I’m asking. Don’t know enough about them or physics. Dopers to the rescue!

Even if this were a limitation, the speed of sound in, say, steel is much greater than it is in air.

• When you say “mechanical energy”, you mean some thing that is powered by yourself “cocking” it, I presume. And when you say “travel”, I am guessing you mean something that is launched at that high of a speed. Since you specifically mentioned an arrow…
• There are a couple different airguns that are manually-cocked and can push pellets at speeds above the speed of sound. These are spring-piston airguns that do not use external sources of air or any other power; you have to cock the barrel once for each shot. Probably the two most famous models that will do this are the Theoben Eliminator and the Weirauch HW-90. In the US, Beeman sells a version of the Eliminator named the Crow Magnum, and also a version of the HW-90 named the RX-2. Both these guns use a gas-ram for a spring; there are now other mechanical-spring guns that shoot just-slightly transonic but they tend to have long-term durability problems (-so I suppose there’s something to consider).
• The ability to shoot at such high velocities doesn’t turn out to be of much use for airguns. The pellets use thin skirts that tend to fail at higher (breech) pressures, and the pellets buffet as they decellerate only a few feet from the muzzle and this decreases their accuracy drastically, but there are a few that can do it. I own one, an older Beeman RX, but I tend to shoot it at much-lower veolcities (as the pressure of gas-rams is adjustable, so is the gun’s power level and cocking effort). Here’s a thought though: with the ram pressure all the way up, the airgun takes about 50 lbs of effort to cock, to launch an ~8 grain pellet at about 1200 FPS, which works out to around 19+ ft-lbs. A regular 22LR cartridge has about 120 ft-lbs of power, launching a 40-grain bullet about 1150 FPS…
~

I think a rail gun counts as “magnetic”! Certainly gets you above mach 1.

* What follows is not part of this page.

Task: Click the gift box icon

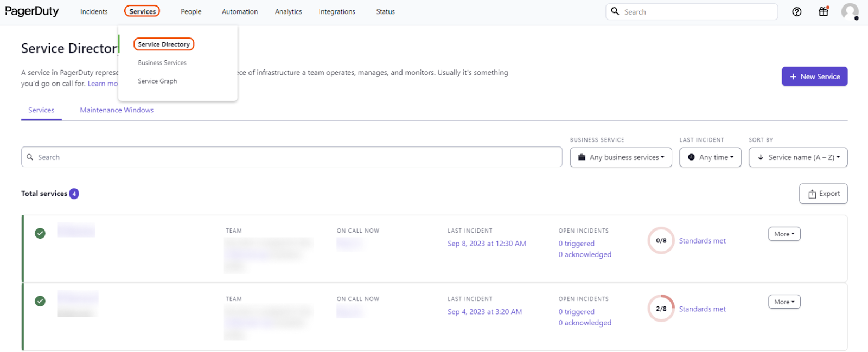Action: [x=824, y=11]
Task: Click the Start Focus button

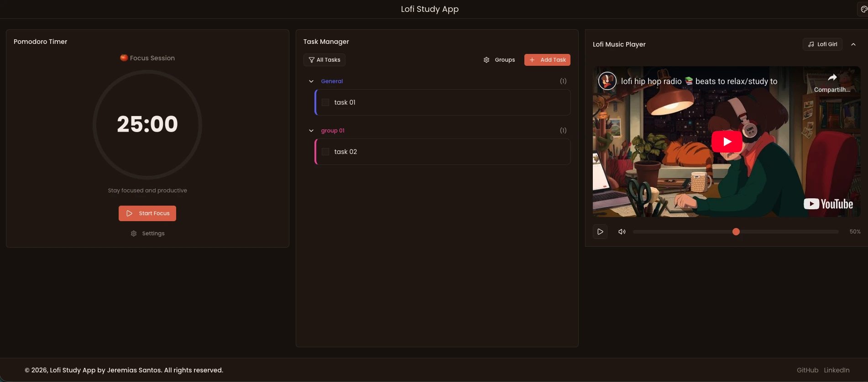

It could be achieved quite easily using a gas gun - pump air into a high pressure container, by hand if necessary, and use it to shoot your projectile down a sufficiently long barrel. But I think this solution is not in the true spirit of the OP.

Another solution is to build up velocity in a rotating system, e.g. a flywheel with your projectile at one edge and a counterweight for balance at the other edge. When you have it spinning sufficiently fast, let the projectile go. The speed of sound in the flywheel material is not a limiting factor (not that it really is anyway, as Mangetout points out) but the strength of the material is. Don’t want the thing flying apart on you! A low-loss mechanical transmission that would allow you to build up high rpms from a mechanical source of energy would take some designing though. Perhaps a big windlass with a tapering spindle geared to the flywheel, and the windlass is attached to a weight hanging off a high cliff? As the cable unwinds from the windlass, it moves down from the thin end to the thick end so the velocity ratio increases as the speed increases.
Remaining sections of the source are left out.